> [Extracted text]:
========================

Dr. Thomas Camminady
  • It’s me, hi!
  • CV
  • Blog
  • Projects

Nutriscore analysis

analysis
nutriscore
Author

Thomas Camminady

Published

June 29, 2023

Code
# %load_ext autoreload
# %autoreload 2

import collections
import os

import altair as alt
import numpy as np
import polars as pl
from camminapy.plot import altair_setup, altair_theme
from rich import print
from sklearn import tree
from sklearn.metrics import confusion_matrix
from sklearn.model_selection import train_test_split
from sklearn.preprocessing import Normalizer

from blog import logger
from blog.io import (
    ConvertDatetimeStrings,
    ConvertNutrientsToFloats,
    ConvertNutriScoresToCapitalLetters,
    FilterGermany,
    HasNutriScore,
    KeepOnlyEnglishVersion,
    KeepOnlyTagsVersion,
    ValidCode,
)

alt.data_transformers.disable_max_rows()
altair_theme()
# altair_setup()
logger.setLevel("ERROR")

load_from_disk = True
final_df_path = (
    "/Users/thomascamminady/Repos/blog/contents/posts/nutri-score/df.parquet"
)
if load_from_disk and os.path.exists(final_df_path):
    df = pl.read_parquet(final_df_path)
else:
    path_csv = "en.openfoodfacts.org.products.csv"
    path_parquet = path_csv.replace(".csv", ".parquet")
    if os.path.exists(path_parquet):
        logger.info("Reading from .parquet file")
        _df = pl.read_parquet("en.openfoodfacts.org.products.parquet")
    else:
        logger.info("Reading from .csv file.")
        _df = pl.read_csv(path_csv, separator="\t", ignore_errors=True)
        _df.write_parquet(path_parquet)

    df = (
        _df.pipe(FilterGermany)  # We focus on products sold in Germany.
        .pipe(HasNutriScore)  # We want products that have a non-null Nutriscore.
        .pipe(ConvertNutrientsToFloats)  # Change dtype of columns with nutrients.
        .pipe(ConvertDatetimeStrings)  # Change dtype to be Datetime.
        .pipe(KeepOnlyEnglishVersion)  # Some duplicate columns, remove unwanted.
        .pipe(KeepOnlyTagsVersion)  # Some duplicate columns, remove unwanted.
        .pipe(ValidCode)  # Product code needs to be non-null and unique.
        .pipe(ConvertNutriScoresToCapitalLetters)
    )
    df.write_parquet(final_df_path)

n_non_nutrients = len([c for c in df.columns if not c.endswith("_100g")])
n_nutrients = len([c for c in df.columns if c.endswith("_100g")])
logger.info(f"""Number of columns excluding nutrients: {n_non_nutrients}""")
logger.info(f"""Number of nutrients columns: {n_nutrients}""")

The Data

The data is taken from Open Food Facts where it is available for download under the Open Database License.

I downloaded en.openfoodfacts.org.products.csv which is and 8.2GB file, containing 2.9 million products with 203 attributes stored per product, such as name, origin, sugar per 100g, etc.

To be able to work with this data, a couple of pre-processing steps and selections are executed which we will layout here with justifications if necessary:

  • Products must be sold in Germany. (I am German and I wanted to at least know some of the products. It also made my life easier because it reduces the amount of data by roughly a factor of 10.)

========================

> [Dataset section]:
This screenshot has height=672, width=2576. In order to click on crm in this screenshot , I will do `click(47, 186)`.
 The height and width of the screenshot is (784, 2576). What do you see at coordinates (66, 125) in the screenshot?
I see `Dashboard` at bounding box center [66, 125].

========================

> [Set problem A]:
Reproduce the portion of the Nutriscore analysis post that opens with "I downloaded en.openfoodfacts.org.products.csv" and closes with "factor of 10.)", replacing "Germany" with "France" in it.
> [Set problem B]:
Write the next part of the Nutriscore analysis post, picking up after its final sentence.

> [Exercise output A]:
I downloaded en.openfoodfacts.org.products.csv which is and 8.2GB file, containing 2.9 million products with 203 attributes stored per product, such as name, origin, sugar per 100g, etc.

To be able to work with this data, a couple of pre-processing steps and selections are executed which we will layout here with justifications if necessary:

  • Products must be sold in France. (I am German and I wanted to at least know some of the products. It also made my life easier because it reduces the amount of data by roughly a factor of 10.)

> [Exercise output B]:
  • Products must have a valid Nutriscore. (The whole point of this analysis is to have a look at the Nutriscore, so items with a null Nutriscore are discarded. This reduces the data by another 3x.)
  • Remove redundant information. (Some columns are redundant as they contain the same content, just in a different format. This drops about 25 columns.)
  • Remove products with non-unique IDs. (This drops another couple of rows.)

Executing all these steps, we are left with around 73k products and 175 columns corresponding to different data fields. Out of those 175 columns, 118 contain information about the nutrients (per 100g).

Here’s how the number of products split up across the different Nutriscores.

Code
df.groupby("nutriscore_grade", maintain_order=True).count().sort("nutriscore_grade")

It is important to note, that products are listed in the data base multiple times, often because they occur in different portion sizes. For example, here are all products that are named “Snickers”.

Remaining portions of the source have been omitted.